** Task requirements **
Within the entries below, please return exactly the lines from the one with "Task: Go to the Preview step label" through the one with "Image resolution: width=960", leaving out any pictures.

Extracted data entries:
# # # # #

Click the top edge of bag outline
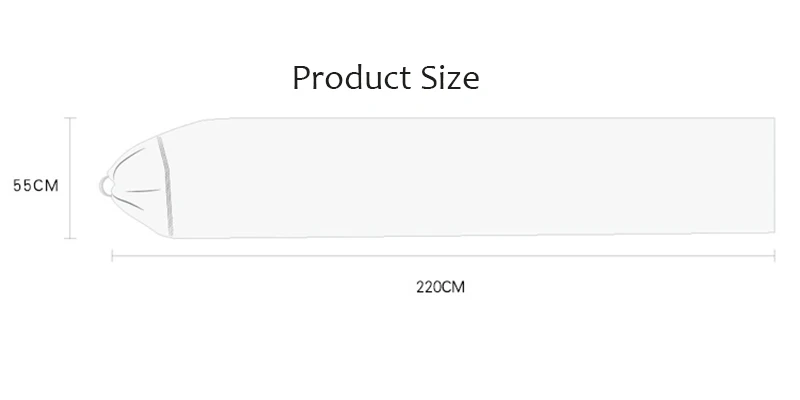 point(490,118)
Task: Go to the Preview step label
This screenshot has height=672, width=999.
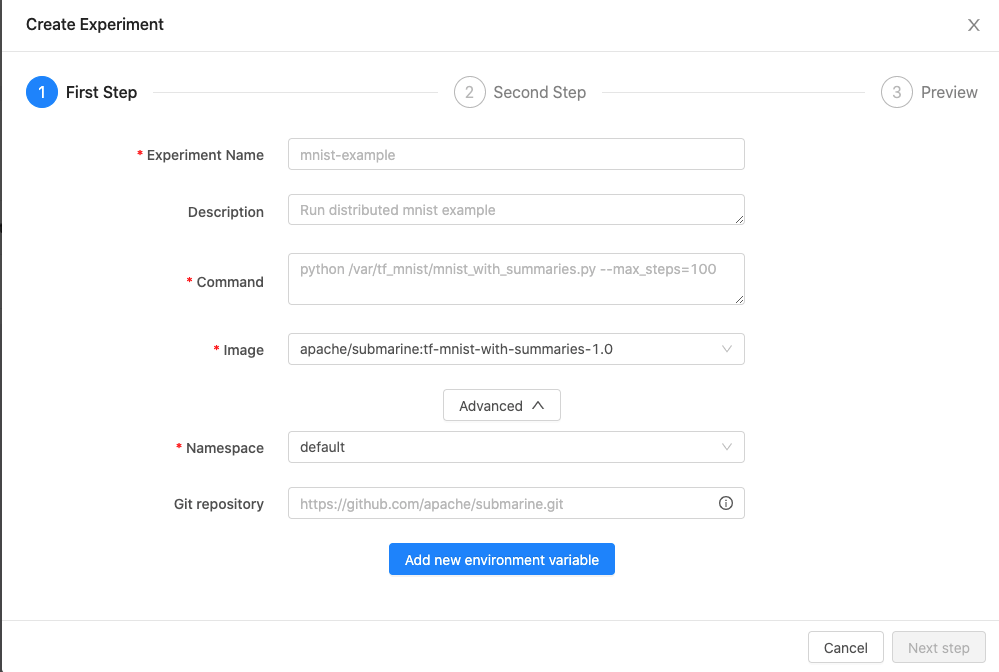Action: point(949,92)
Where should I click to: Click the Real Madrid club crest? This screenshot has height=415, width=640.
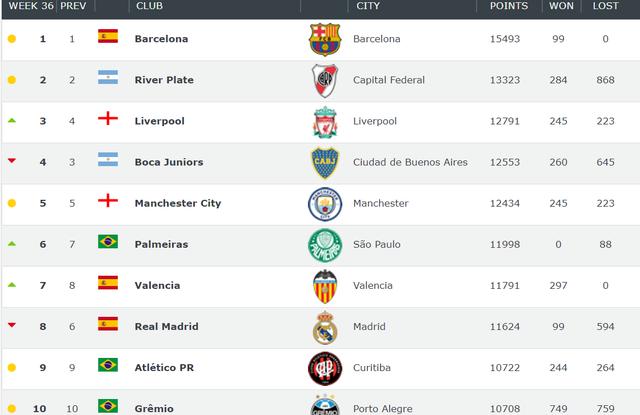pos(325,326)
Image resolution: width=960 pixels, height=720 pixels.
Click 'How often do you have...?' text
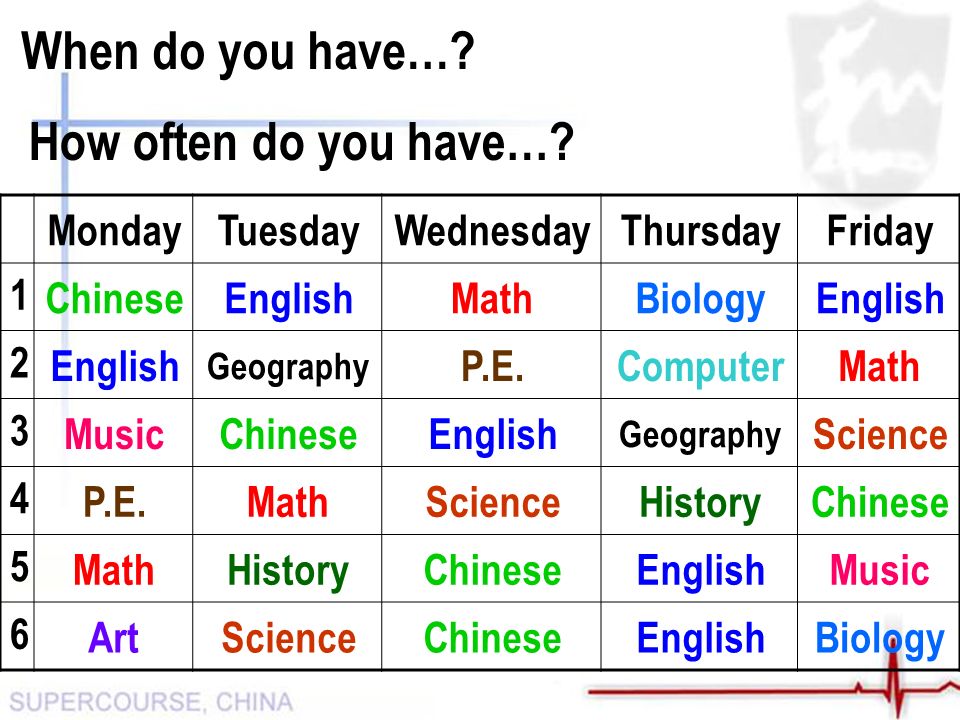pyautogui.click(x=301, y=144)
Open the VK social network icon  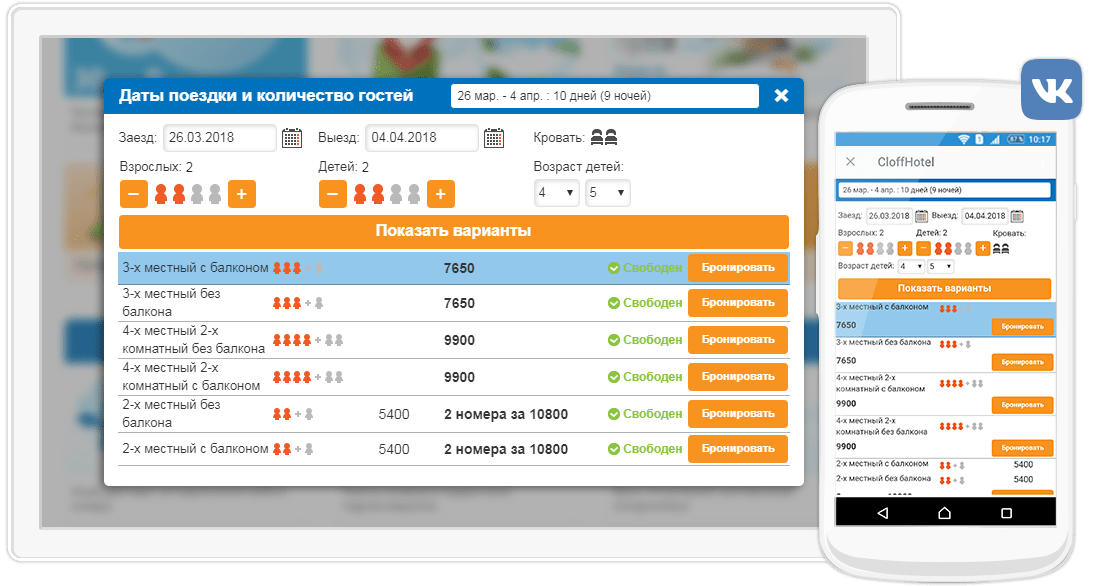click(1050, 91)
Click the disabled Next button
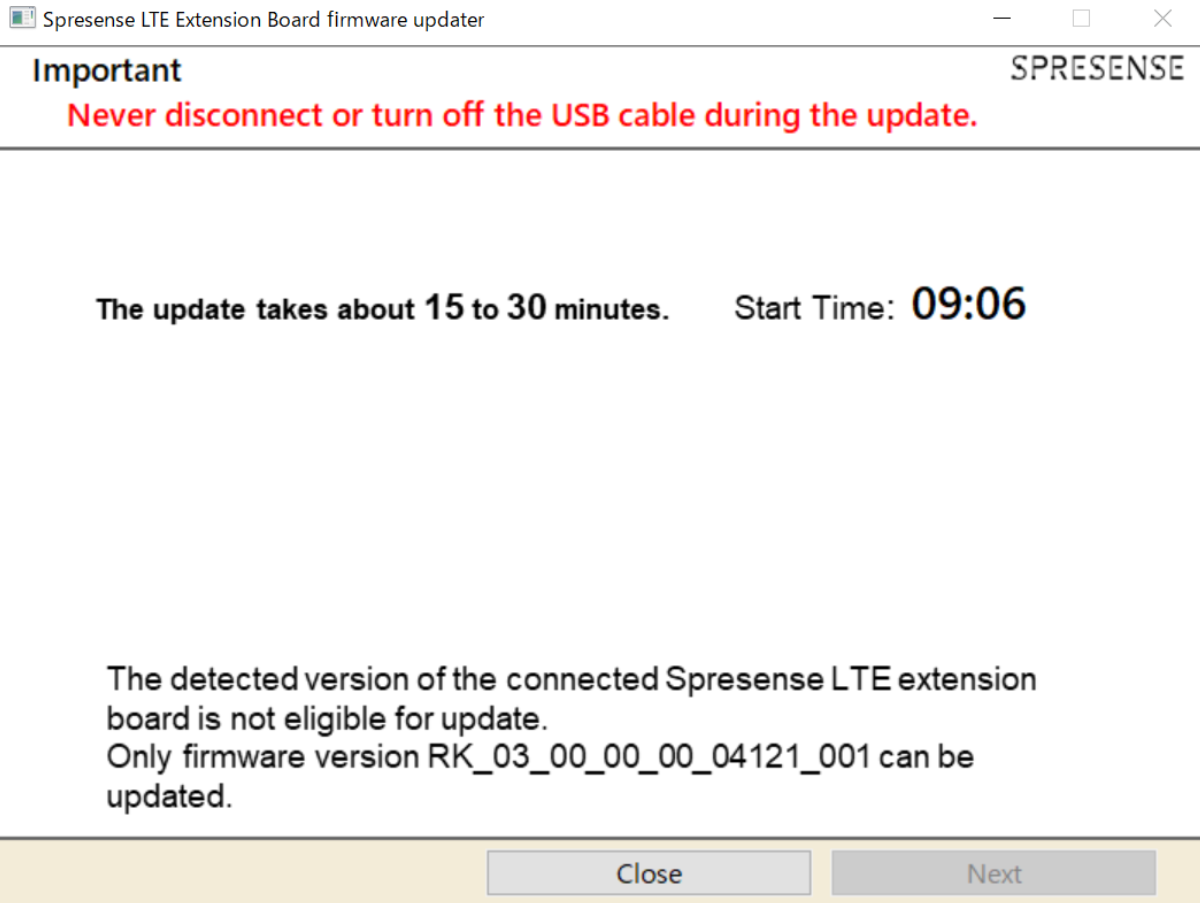1200x903 pixels. tap(993, 874)
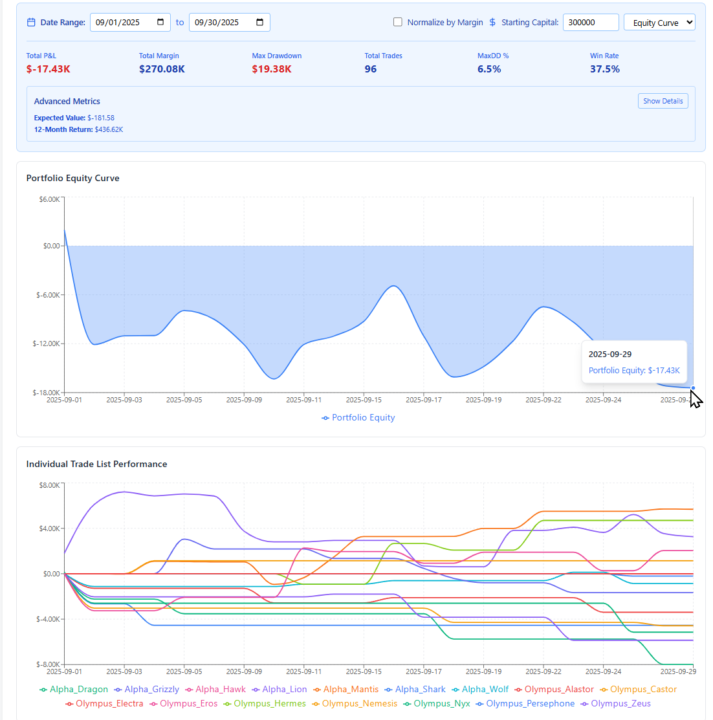Toggle the Olympus_Nyx legend series
The image size is (713, 720).
pyautogui.click(x=441, y=703)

# # # # #

** Solution to the exercise **
Task: Go to the Preview step label
This screenshot has height=672, width=999.
Action: point(949,92)
Where should I click to: Click the Real Madrid club crest? This screenshot has height=415, width=640.
pos(325,326)
Image resolution: width=960 pixels, height=720 pixels.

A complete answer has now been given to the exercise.